Developing a configurable interface between Kafka and SQL Database
Project duration: 1 year, 3 months
Brief description
The goal of this project is to digitalize the back-office reconciliation process. By consolidating multiple data sources into a single database, the data becomes readily available to the reconciliation tool, streamlining operations. The software provides a configurable data pipeline from the Energy Trading and Risk Management (ETRM) system (Endur) to a standard reconciliation tool (Xceptor). It enables the reconciliation of business data with other systems to ensure data consistency. PTA was responsible for analyzing data and configuration requirements, designing and specifying the data streaming pipeline, and overseeing software development. The project is a custom software built on standardized streaming platforms.
Supplement
This project aims to create a reliable and flexible interface that can stream data from a Kafka topic to an SQL database, according to the user live customizable specifications. The interface allows the user to filter the messages based on certain certain criteria and select which data fields to write to the database. The interface uses Java and Apache Flink as the framework for data processing and transformation. PTA role is to provide business analysis and guidance for the project.
Subject description
The goal of the project is to automate and optimize the reconciliation process. The source data comes from the ETRM (Energy Trading and Risk Management) system Endur and is temporarily stored in an SQL database. The ultimate target system is the reconciliation software Xceptor. The interface processes complex JSON messages from the ETRM system, which contain structured data with hierarchical trees and arrays.
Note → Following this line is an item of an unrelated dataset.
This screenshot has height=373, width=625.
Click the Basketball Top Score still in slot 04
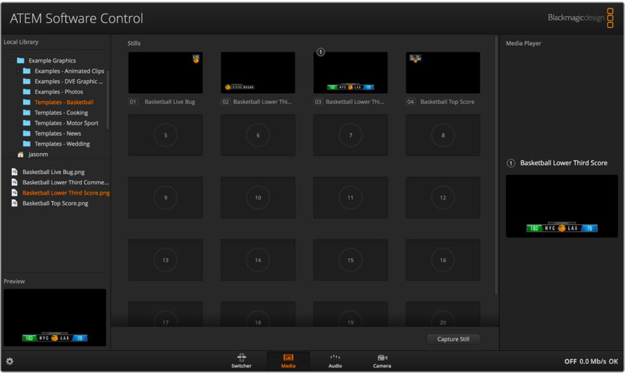(x=443, y=73)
It transforms this information into a SQL relational schema and stores it in an SQL database. A key feature is its flexibility, allowing changes to the data fields and the structure of the JSON messages to be managed through configuration adjustments, without needing to rewrite code. The source data is delivered via Confluent Kafka. The interface operates in real-time and uses Apache Flink to ensure high throughput, high parallelism, and high reliability.